The legendary Cui Jian organised China's first serious rock festival in 2002, with
a Woodstock-like rock-out on the mountains of southern Yunnan province. The undisputed
godfather of Chinese rock, and originator of the genre opened fifteen hours of shows
that ran over three days. Cui Jian, a classically trained trumpet player struck
the rallying cry for Chinese rock on May 9, 1986, when, still a relative nobody,
he jumped onto the stage at the One Hundred Chinese Stars Show, dedicated to the
International Peace Year, at Beijing Worker's Stadium. Dressed in army fatigues
and a cloak Cui Jian belted out the song that made him famous: "Nothing To My Name."
When he'd finished a stunned audience erupted in a standing ovation and overnight
China's youth were playing his songs on beat-up guitars in dormitories and dingy
bars. Cui Jian had set Chinese rock'n roll music on the road to respectability.

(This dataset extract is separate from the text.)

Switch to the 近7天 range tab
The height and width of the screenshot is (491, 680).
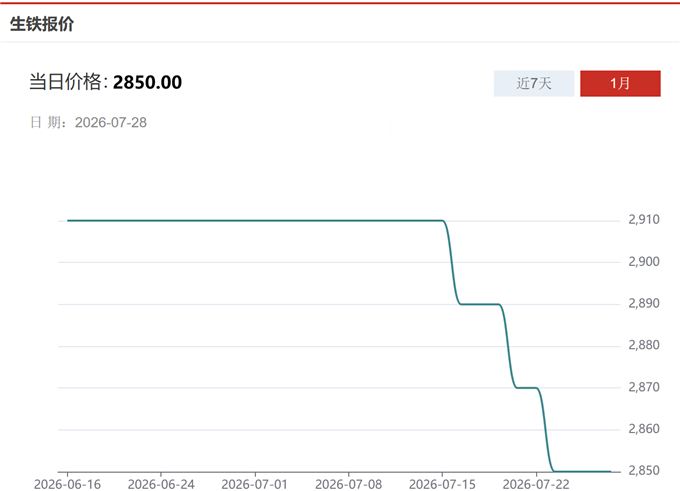(533, 83)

"In contrast to the gauzy romanticism of Chinese pop ballads, his dealt with
individualism and sexuality," writes American music producer Matthew Corbin
Clark, who's worked with Cui Jian since 1996. Following in Cui Jian's path, bands
like Tang Dynasty fused heavy metal with elements of Chinese traditional music,
taking their sounds to an enthusiastic Hong Kong crowds during a seminal tour of
mainland rock there in 1994.
US
producer Matthew Corbin Clark followed the Chinese rock scene closely throughout
the 1990s, travelling to Beijing in 2000 to record a compilation album with the
best of the crop of bands appearing at that time. Spoilt for choice, Clark "?focused
on groups with a charismatic leader? I also sought singers who brought something
new to the use of Chinese language in song. Finally, I considered rhythm and groove
as a central criterion. I was actually very impressed by some of the young drummers
I saw in China -- and what a huge change that was from a decade earlier, when syncopated
rhythm was as alien a concept in China as McDonald's!"

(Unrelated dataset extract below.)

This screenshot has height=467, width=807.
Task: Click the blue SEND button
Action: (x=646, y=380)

Today Chinese rock fans are spoiled for choice, with local CD shops featuring even
the most eclectic records from the West. Local rock fans "?can listen to virtually
everything that has ever been produced," says Clark. "It's remarkable to
see such a musical shift happening in so short a time."
Down in Ningxia meanwhile, kings of the first generation of Chinese rock Hei Bao
(Black Leopard), formed in 1987, see themselves as the epitome of the genre that
is Chinese rock. "We feel a stronger sense of responsibility when we are making
music now," says Hei Bao, the band's lead singer. "Seventeen years is quite
a long time for us. It's hard. But hardships drive creativity." Guitarist Li Tong
meanwhile is circumspect about the future of Chinese rock'n roll, "I'm more
interested in the process of its evolution. As for what it'll evolve into, so be
it?"
Clues as to Chinese rock's future came at the Midi Music festival in Beijing in
early October, when fans crowded to the International Sculpture Park to watch 45
bands play variants of rock music. The festival was organised by Zhang Fan, president
of the Midi School, China's first school of modern music and home to 170 students
of modern music and production techniques. This year's Midi festival was the best-attended
and most successful in Zhang's three years of staging the show.
Cui
Jian however feels that Chinese rock'n roll has slipped into decline after a golden
period in the 1990s. "It was high in the sky. It was an unexpected prosperity.
Who knows when we can see another comeback," says the master of the art. Young
Chinese are no longer so taken by the riff of a rock guitar, flocking to stadiums
instead to see sweeter-sounding pop stars like Hong Kong's Karen Mok or Andy Leung.
Cui Jian meanwhile has raised eyebrows by replacing his Chinese manager with an
American and touring the West. His music today has an increasingly electronic bent.
There are plenty of diehards though. "We are still living the underground life,"
says Zhang Qian, lead singer of C5, a local group that played the Ningxia festival.
In Beijing members of well-known rock bands can earn around RMB500 a night, but
in Zhang's hometown Yinchuan, dozens of rock bands struggle for gigs in the city's
few bars. "Our life is very difficult," says Zhang, not without a hint of
pride. Chinese rock's day isn't done.